▶ **Task requirements**:
Turn the items from the line with "You are a computer-use agent." through the line with "Action: click(192, 427)" into a two-column CSV with the columns input and output. Give one row per item, with its text and its answer each in one quoted field, line breaks replaced by spaces, and the pictures left out.

▶ **Provided records**:
▼▼▼
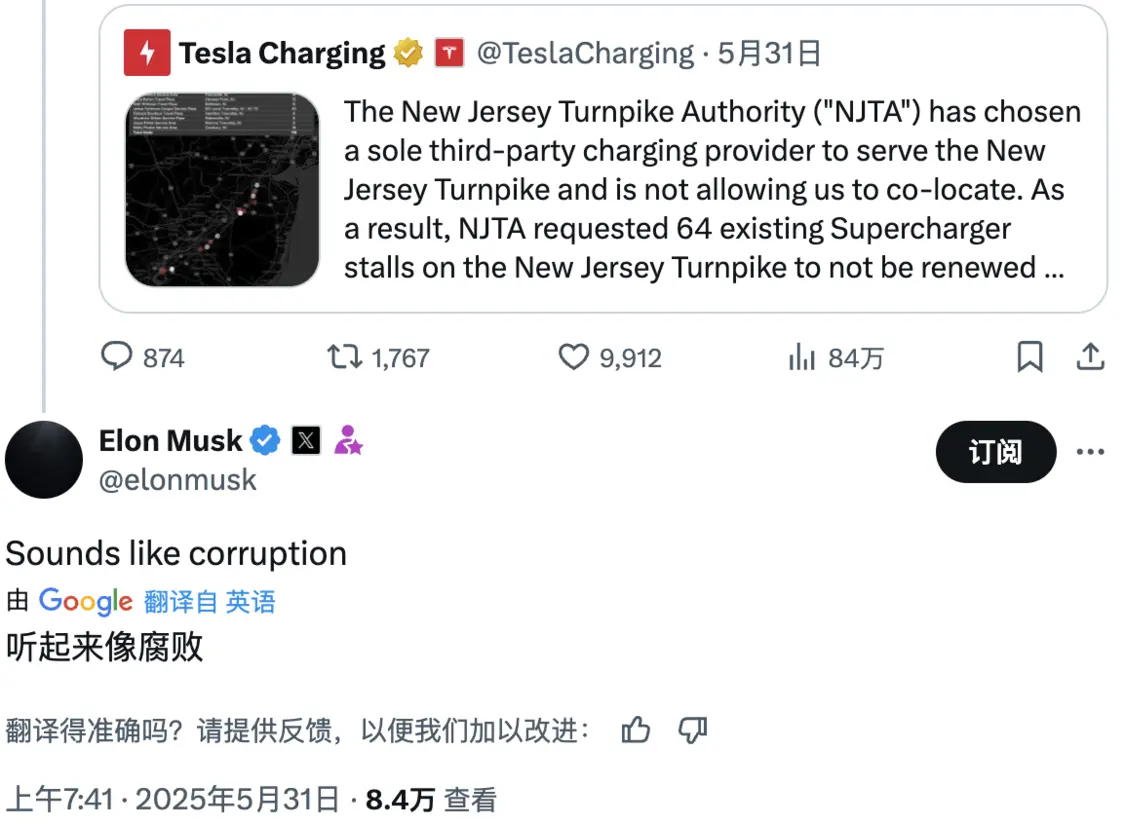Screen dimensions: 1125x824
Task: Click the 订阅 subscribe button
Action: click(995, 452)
▲▲▲
▼▼▼
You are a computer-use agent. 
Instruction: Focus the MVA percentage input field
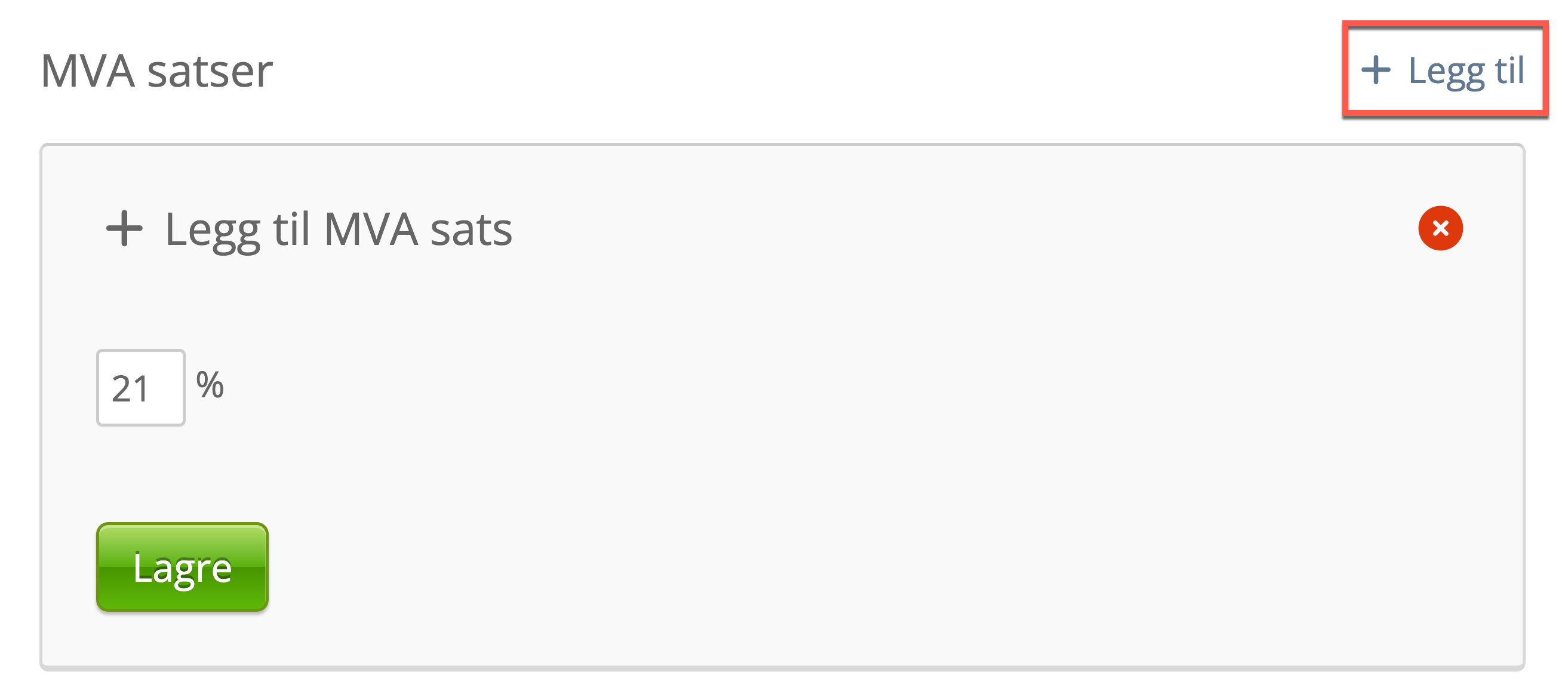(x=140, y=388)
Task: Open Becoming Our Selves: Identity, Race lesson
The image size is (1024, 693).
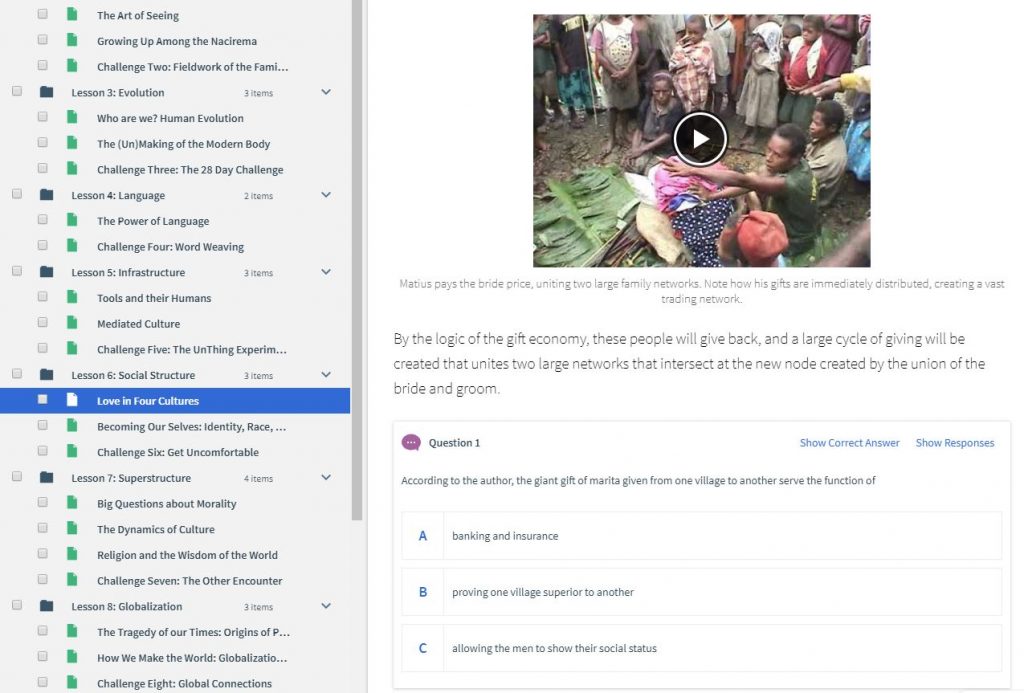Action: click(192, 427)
▲▲▲
▶ **Written reply**:
input,output
"You are a computer-use agent. Instruction: Focus the MVA percentage input field","(x=140, y=388)"
"Task: Open Becoming Our Selves: Identity, Race lesson The image size is (1024, 693).","Action: click(192, 427)"